While I’m not always the picture of positivity, most days I am optimistic. After all, we’re lucky for a bunch of reasons. For one, we have a son who never complains. Not just because he can’t speak, but because he is the happiest person on the planet. We are also blessed with a daughter who never spends a moment questioning her family’s situation (she does question some of my decisions, but nothing having to do with Jack). Our “special” family also had one advantage that not all “special” families are given — time.
When we started our new life we didn’t know we were starting a new life. Our family assumed that we were living a dark chapter and that we would one day return to normal. We got it wrong and I am grateful for our innocence.
Eight years ago I don’t think we were prepared to accept a world that looks like ours or understand that our family could thrive under our complicated circumstances. Instead, we grew into our new life little by little and it’s worked out well. As the mom, I needed every minute of the eight years I was given to process this new reality. It’s far easier when information trickles in, than when you’re hit by an avalanche.

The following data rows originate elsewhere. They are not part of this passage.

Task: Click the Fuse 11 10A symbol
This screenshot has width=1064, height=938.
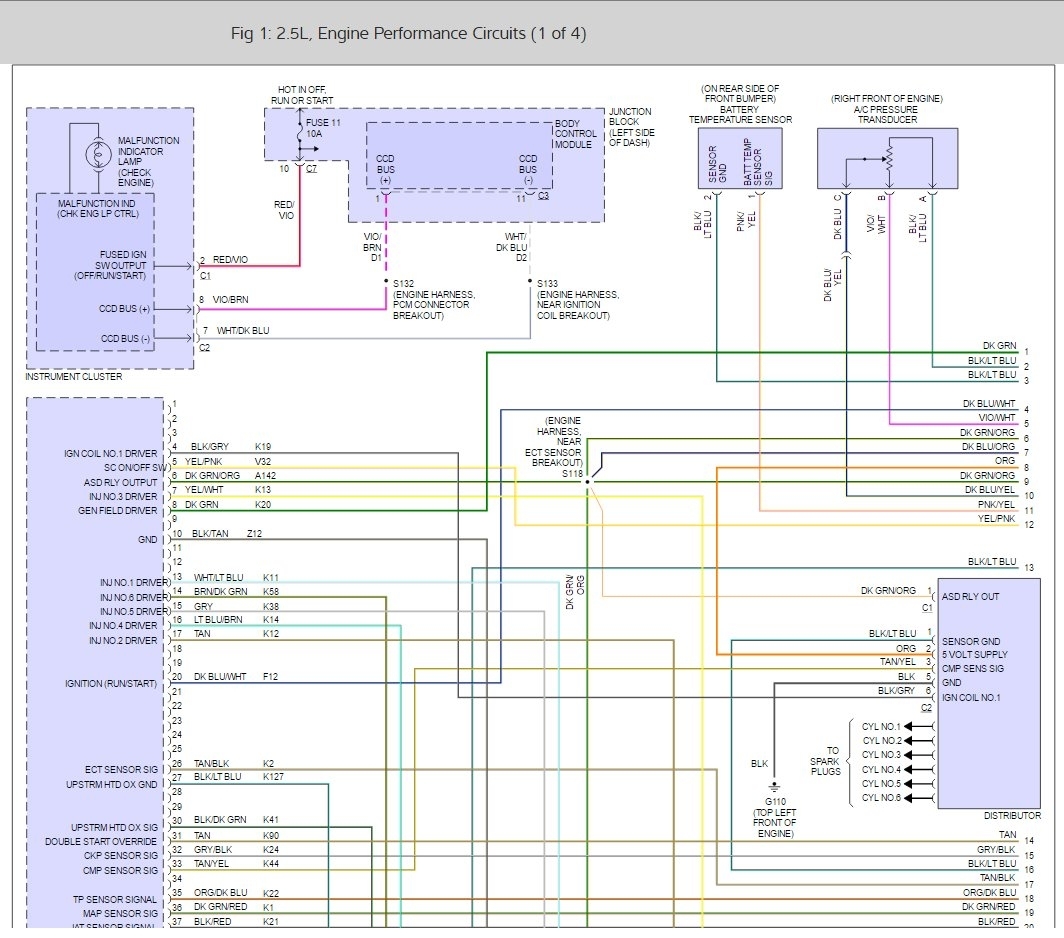Action: coord(299,130)
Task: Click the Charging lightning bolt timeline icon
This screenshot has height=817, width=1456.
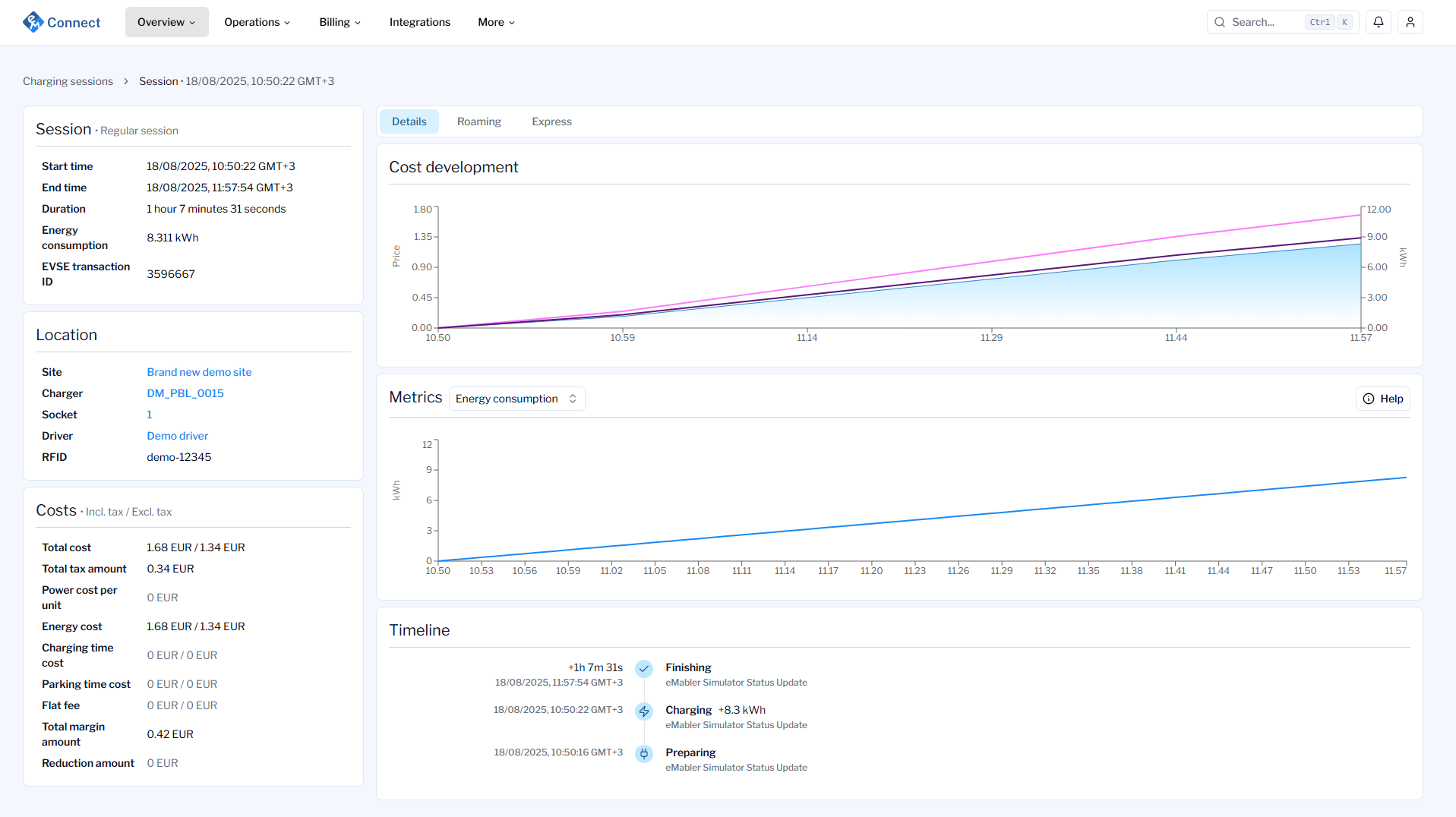Action: 644,711
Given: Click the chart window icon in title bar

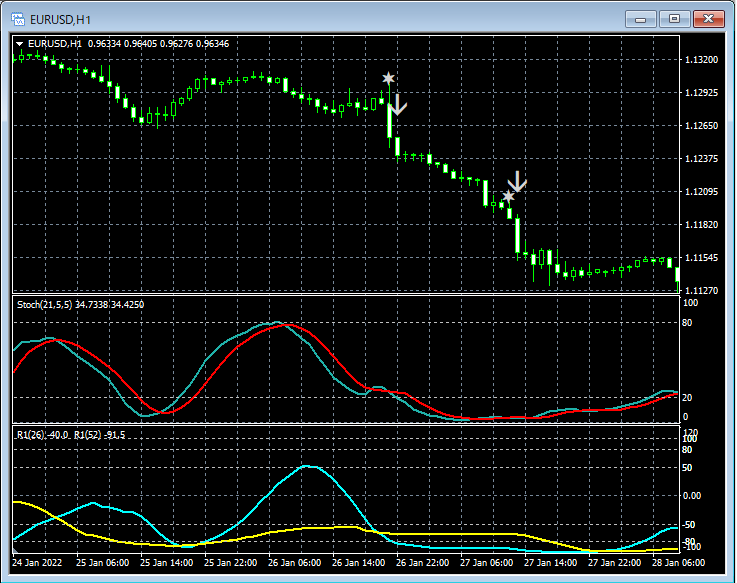Looking at the screenshot, I should (17, 18).
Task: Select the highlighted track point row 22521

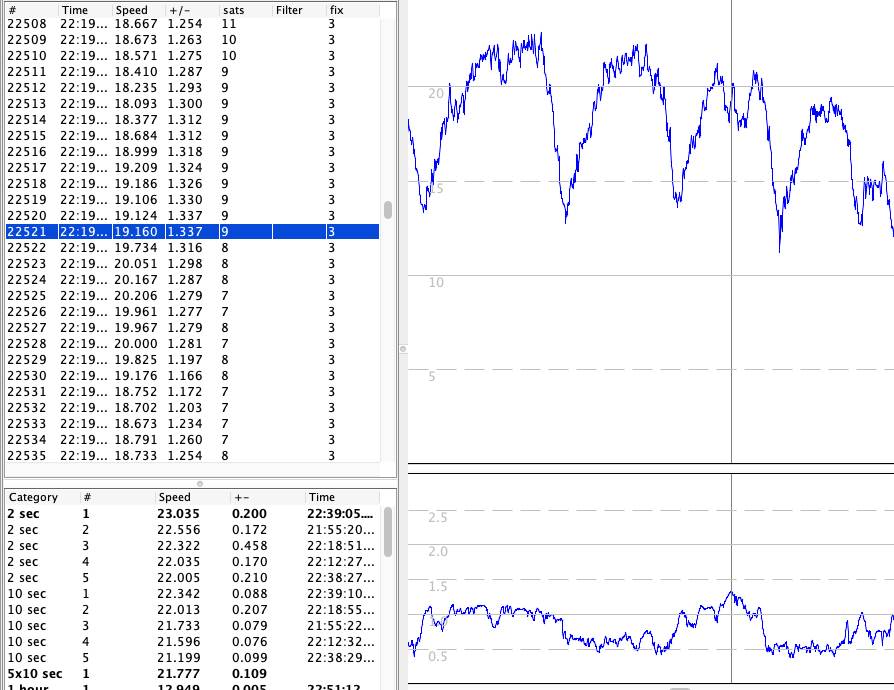Action: (x=190, y=232)
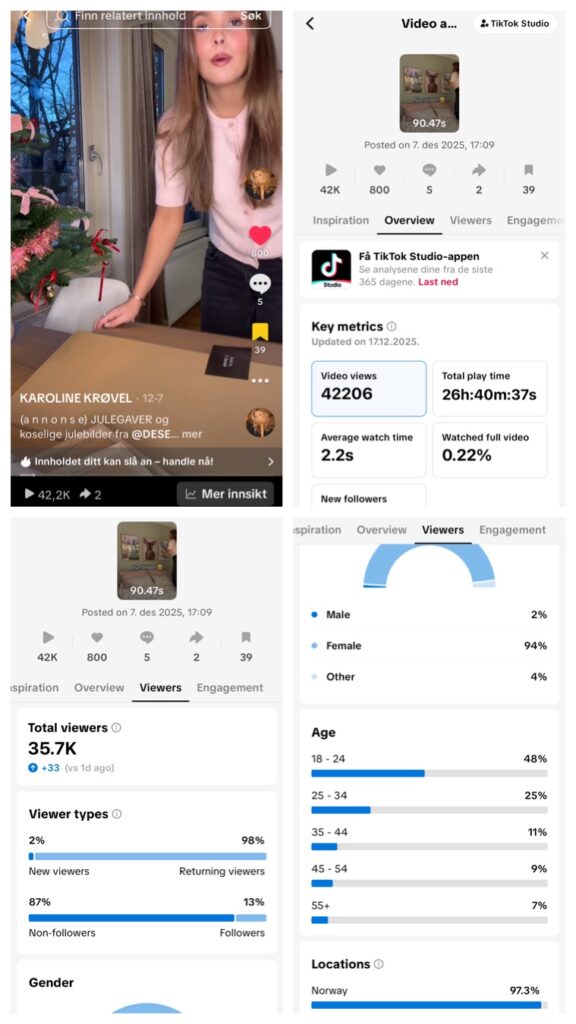Click the Key metrics info icon
Screen dimensions: 576x1024
click(391, 327)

Jack was diagnosed with ALD before social media. Yes, there was the internet to track down information about rare diseases, but there were not online communities to join. I know, because I tried. I did find a few other families who were battling ALD and we grew close, but now newly diagnosed families can find their peers by simply typing “ALD” into their Facebook search. Within seconds, they’re connected to dozens of families willing to share their experiences.

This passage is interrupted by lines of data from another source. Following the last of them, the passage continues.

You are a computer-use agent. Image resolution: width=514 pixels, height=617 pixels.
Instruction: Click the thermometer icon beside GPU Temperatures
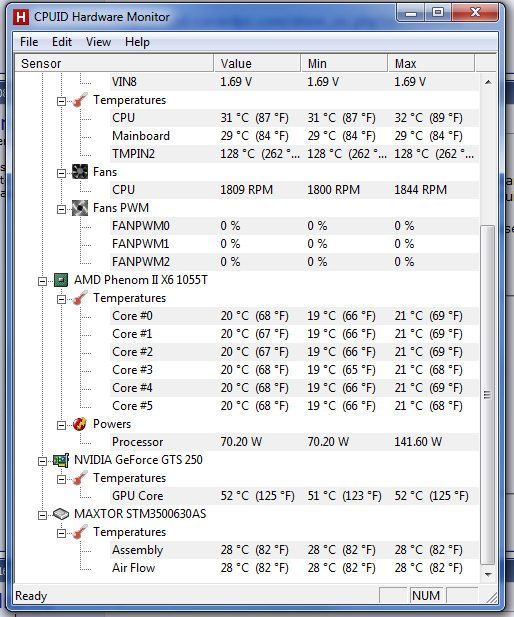(x=80, y=478)
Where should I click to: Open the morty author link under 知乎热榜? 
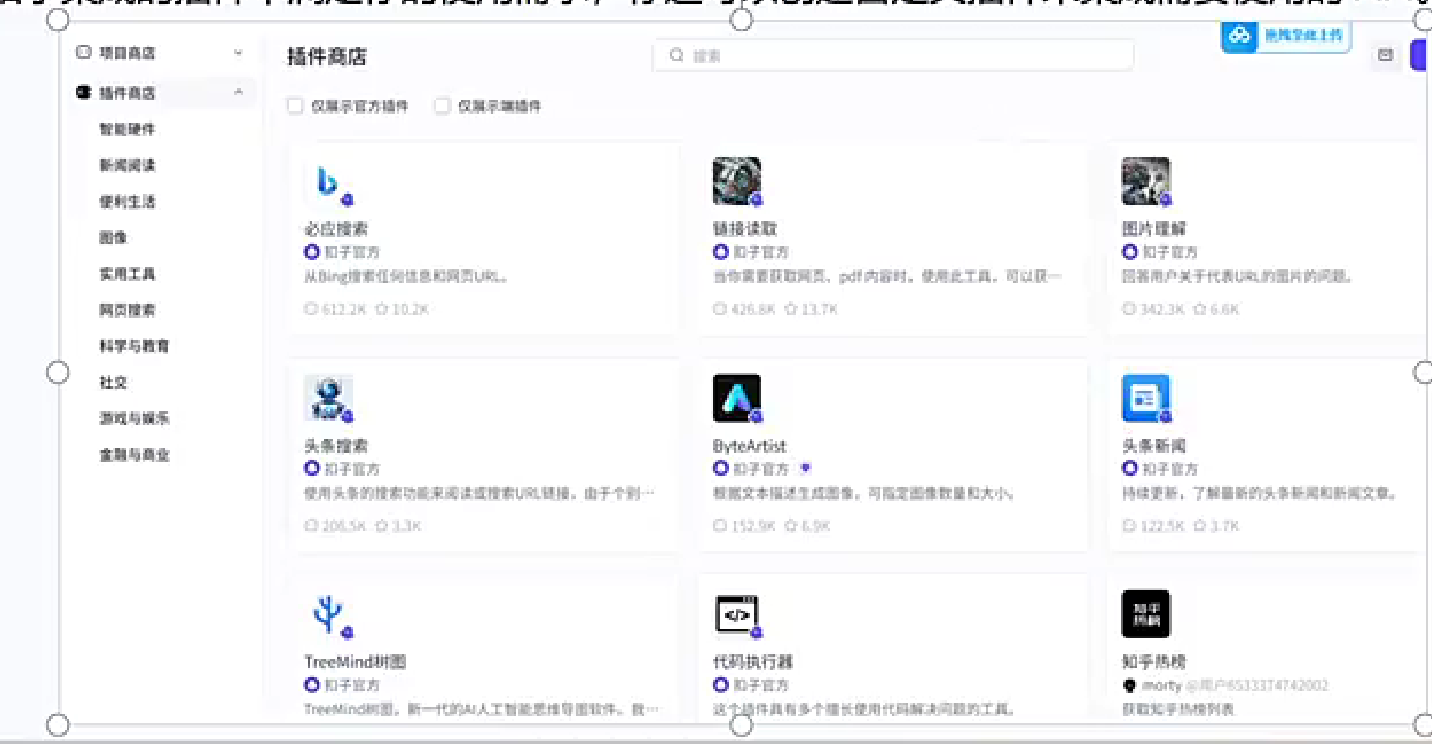(x=1160, y=686)
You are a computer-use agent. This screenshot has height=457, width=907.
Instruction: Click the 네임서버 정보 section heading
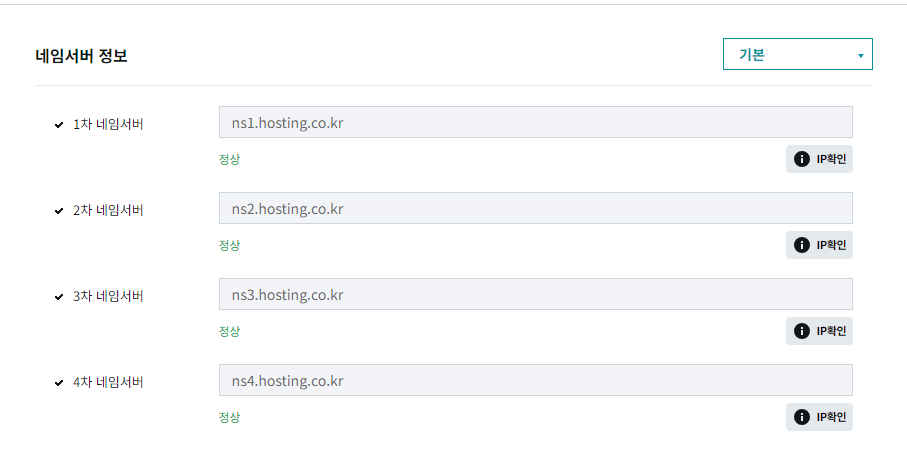[81, 56]
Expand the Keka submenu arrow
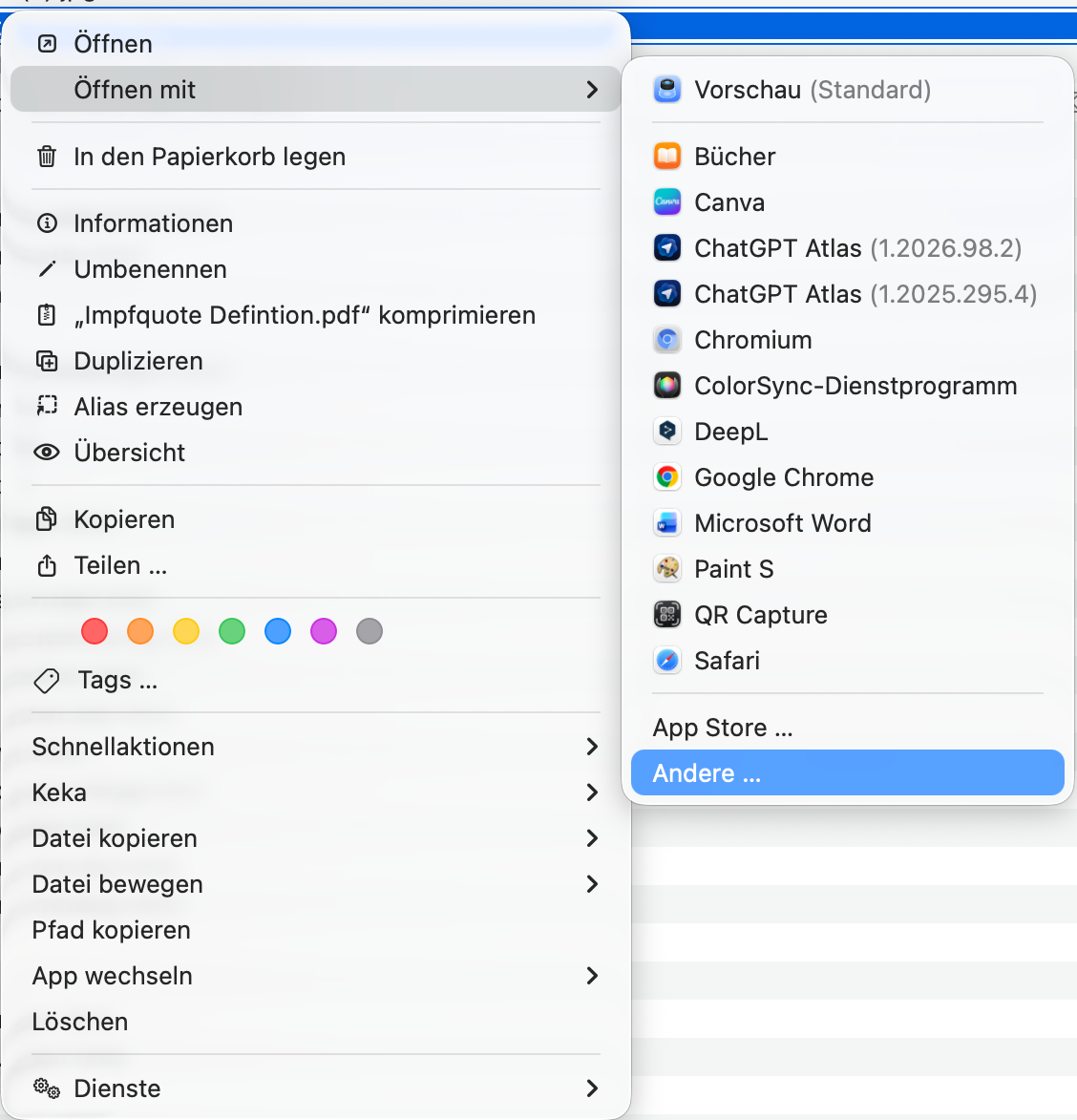Viewport: 1077px width, 1120px height. tap(591, 792)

It’s wonderful for people to know that they are not alone and to acquire information, but I worry that a heap of details about a disease like ours might be overwhelming and discouraging. I’m not sure how I would have reacted if someone had described what our future would look like when I was still processing the diagnosis and treatment.

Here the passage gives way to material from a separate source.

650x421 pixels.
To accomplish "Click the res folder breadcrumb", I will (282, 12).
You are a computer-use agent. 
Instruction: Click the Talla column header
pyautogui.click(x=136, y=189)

I’ve shared our family’s journey publicly for years, and many ALD families have reached out. I hear the silence on the other end of the phone (or the keyboard) following a quick description about how “GREAT Jack is doing.” The word “GREAT” is following words like transplants, diapers, g-tubes, seizures, non-verbal, etc. I try to rewind and point out all the things that Jack is still able to do, “Jack can still see, hear, walk, laugh.” The silence continues.
Eight years ago, if some mother tried to tell me that her son was doing “GREAT” because he could still see, hear and walk, I would have slapped her.
As I tried to reassure the young mother yesterday, my heart went out to her. This world full of information is a mixed blessing. While I was impressed with her determination and knowledge of her child’s disease, she was getting buried in facts and statistics and details.
I kept trying to find the right words to make her feel better. I told her to stay strong, find a team of experts, pray if she is lucky enough to have faith, and breathe.
Knowledge is power, but sometimes I think that a little innocence is not such a bad thing.